The dialog in the Stone movies is unusual, like the repartee one might overhear, by accident, between aged, battle-scarred warriors, or experienced EMT workers, in private, or out of ear shot, making ironic comments about life and love, death and destruction treating very serious subjects in a manner that sounds like light banter.

The Jesse Stone movies will not be for everyone's tastes. Its humor evolves out of people continually reminding themselves of how easily they could become corrupted or dead, the kind of humor that keeps characters and audiences on edge. Serious drama tipped just enough on edge to allow the audience to glimpse just a bit of Abbott and Costello or "Waiting for Gogot," reflecting on what well-intentioned but often self-deceiving creatures we human beings are.

Stone's drinking and womanizing somehow make him a sympathetic character where another actor might come across as a cad or pervert, a creep or monster. That is acting skill. This is Horation satire. It mocks and ridicules wrongs and weaknesses, but it is forgiving, unlike Juvenalian satire which is serious, grim, caustic and unforgiving, going straight for the jugular.

Selleck and cast treat even gruesome death with the dark humor MASH surgeons use to keep their sanity as they continually patch up wounded soldiers sending them back again and again to try to kill other human beings.

Some of the wittiest repartee since the 1980's "Equalizer" starred Edward Woodward and Robert Lansing, shows the verbal counter punching skills of Selleck and McHattie.

This movie may appeal to students of successful failures. It may even appeal to people who believe in atonement and forgiveness, reformation and redemption.

The movie manages to evoke an almost Vaudevillian humor out of events which in reality might feel like distilled sorrow or overwhelming grief.

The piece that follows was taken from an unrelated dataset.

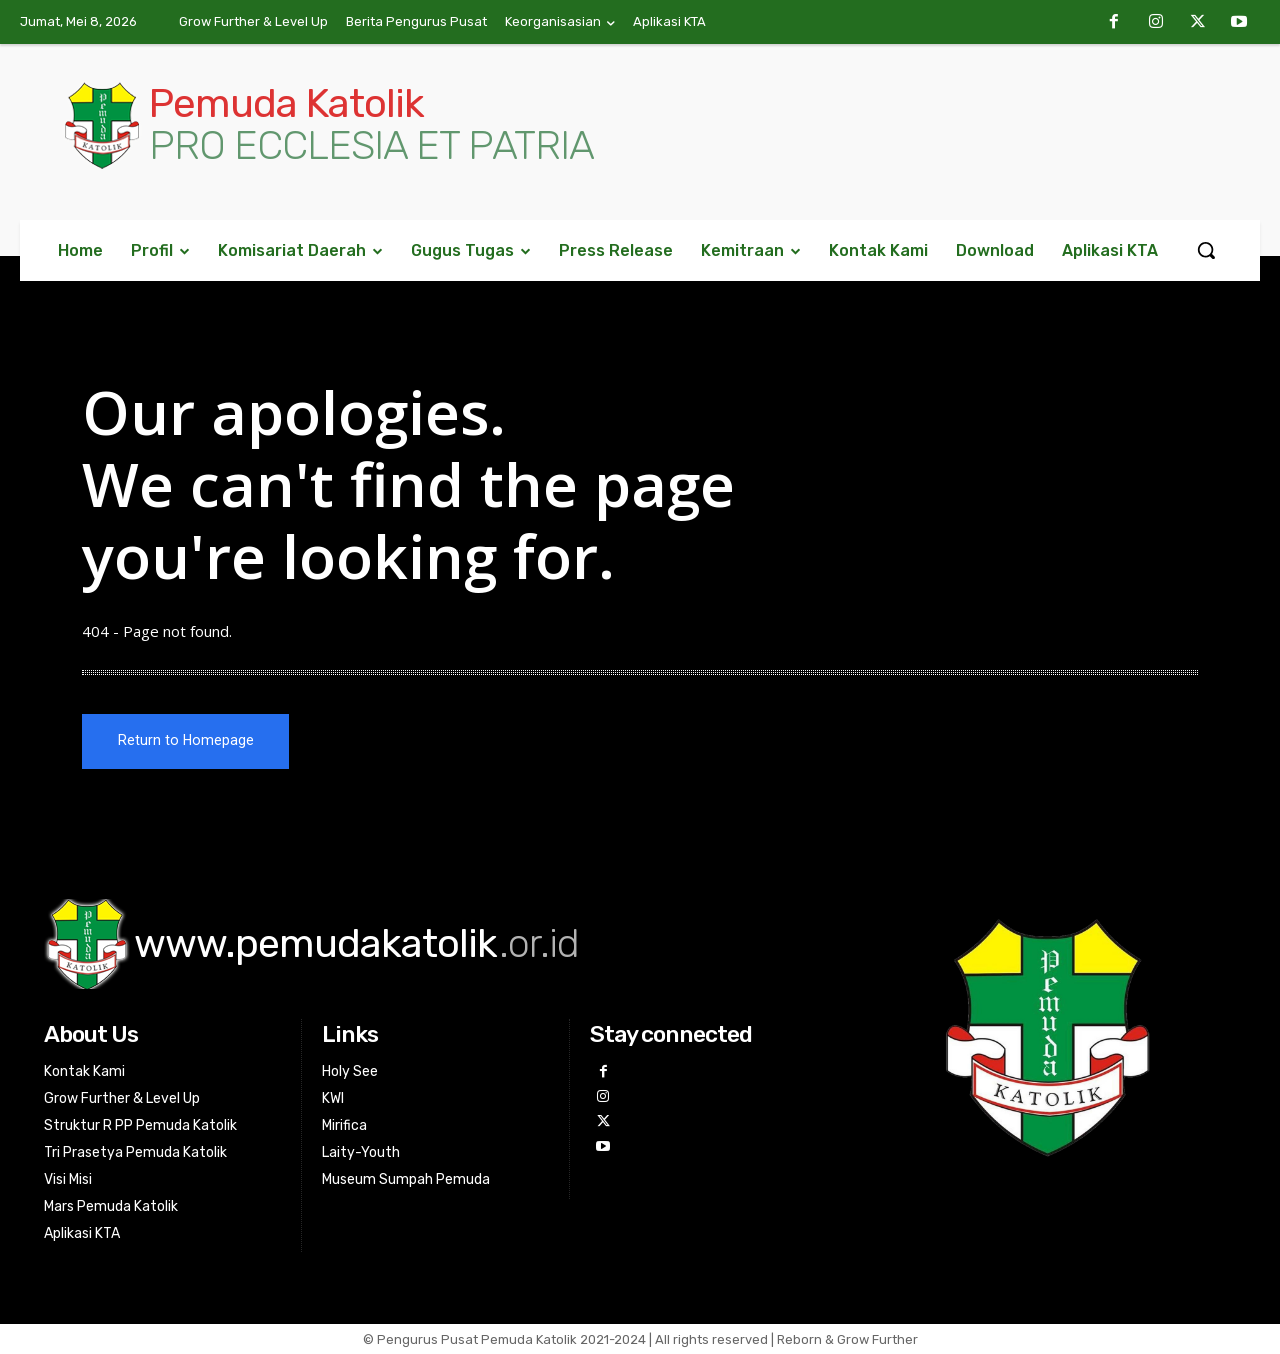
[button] (1206, 250)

Devane, shrink, ex-cop and almost ex-drinker, is a reflector for Stone's struggles and misadventures with both women and the bottle, and their interludes are played both for serious intent and droll comedy, as men, as lovers, as drinkers, and as human beings struggling to help themselves and others.

Aristotle said that a memorable character is (a) true to life (b) true to type and (c) true to self. The Stone movies turn the first two definitions on their heads a bit, but we know that it takes all kinds to make a world. Being true to oneself entails continual contemplation and application of the Serenity Prayer.